Loki will die Welt erobern. Loki ist der Halbbruder des Donnergottes Thor aus dem Reich Asgard und er fühlt sich von jeher ungerecht behandelt. Er hat sich mit den Finsterlingen einer dunklen Rasse fern dieser Welt zusammen getan und denen versprochen, den „Tesserakt“ zu besorgen, einen magischen Würfel aus dem nordischen Götterreich, an dem sich schon vor vielen Jahren der Red Skull die Zähne ausgebissen hat, als Captain America dessen Welteroberungspläne vereiteln konnte. Loki hat Erfolg: Er dringt in die geheime, unterirdische Zentrale der Organisation S.H.I.E.L.D ein, entführt und hypnotisiert den Agenten Clint Barton – Kampfname: Hawkeye – und den Wissenschaftler Erik Selvig und verwschwindet mit dem Würfel.
Mithilfe der Agentin Natasha Romanoff – Kampfname: Black Widow – mit Captain America, dem Gammastrahlen-Experten Dr. Bruce Banner sowie dem industriellen Tony Stark – Kampfname: Iron Man – gelingt es dem Leiter von S.H.I.E.L.D, Nick Fury, Loki in Stuttgart zu fassen. Allerdings hat S.H.I.E.L.D die Rechnung ohne Thor gemacht, der, stinksauer, seinen Halbbruder raushaut, um ihn in Asgard seiner gerechten Bestrafung zuzuführen.
Die Folge dieser Entführung ist eine ausgiebige Prügelei in den Wäldern Montanas, in der Captain America, Thor und Iron Man ihre Kräfte messen bis sie einsehen, dass sie irgendwie einander ebenbürtig sind und alle außerdem dasselbe Ziel haben: Loki schnappen, Tesserakt sicherstellen.
Schließlich wird Loki auf dem Helicarrier, der fliegenden Kommandozentrale von S.H.I.E.L.D., festgesetzt. Allerdings gilt Loki nicht ohne Grund als Gott der Zwietracht. Während also die kostümierten Helden herausfinden, dass auch S.H.I.E.L.D. den Tesserakt bisher nicht einfach in Verwahrsam hielt, sondern versuchte, ihn für ultimative Waffen einzusetzen und darüber mit Fury und seinen Leuten in Streit geraten, geht Lokis Plan auf: Bruce Banner verwandelt sich in den Gewaltigen Hulk und haut den Helicarrier zu Klump. Loki kann fliehen.
Immerhin gelingt es Black Widow in dem Tohuwabohu, ihren alten Gefährten Hawkeye, einen exzellenten Bogenschützen, aus seiner Hypnose zu befreien und damit das Team wertvoll zu verstärken.
Das "Team"?
Nach der Schlappe an Bord des Helicarrier besinnen sich die Kostümierten auf ihre Fähigkeiten, auf die Gefahr, die der Welt droht und darauf, dass unter den obwaltenden Umständen die Egoismen und Eitelkeiten eines jeden Einzelnen nicht helfen. Sie raufen sich zusammen zu dem, was Nick Fury unter dem Codenamen „Avengers-Initiative“ seit langem plant: Es ist die Geburtsstunde der Avengers, der Ruhmreichen Rächer.

+ + + + + + +

Anforderung — Schreiben Sie aus der Inhaltsangabe über Loki und die Avengers oben alles von „Immerhin gelingt es“ bis hinunter zu „der Ruhmreichen Rächer.“ wortgetreu ab.

Bereitgestelltes Material —
+ + + + + + +

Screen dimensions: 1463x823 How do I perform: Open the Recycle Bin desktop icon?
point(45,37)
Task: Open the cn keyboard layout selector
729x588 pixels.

+ + + + + + +

Antwort darunter —
Immerhin gelingt es Black Widow in dem Tohuwabohu, ihren alten Gefährten Hawkeye, einen exzellenten Bogenschützen, aus seiner Hypnose zu befreien und damit das Team wertvoll zu verstärken.
Das "Team"?
Nach der Schlappe an Bord des Helicarrier besinnen sich die Kostümierten auf ihre Fähigkeiten, auf die Gefahr, die der Welt droht und darauf, dass unter den obwaltenden Umständen die Egoismen und Eitelkeiten eines jeden Einzelnen nicht helfen. Sie raufen sich zusammen zu dem, was Nick Fury unter dem Codenamen „Avengers-Initiative“ seit langem plant: Es ist die Geburtsstunde der Avengers, der Ruhmreichen Rächer.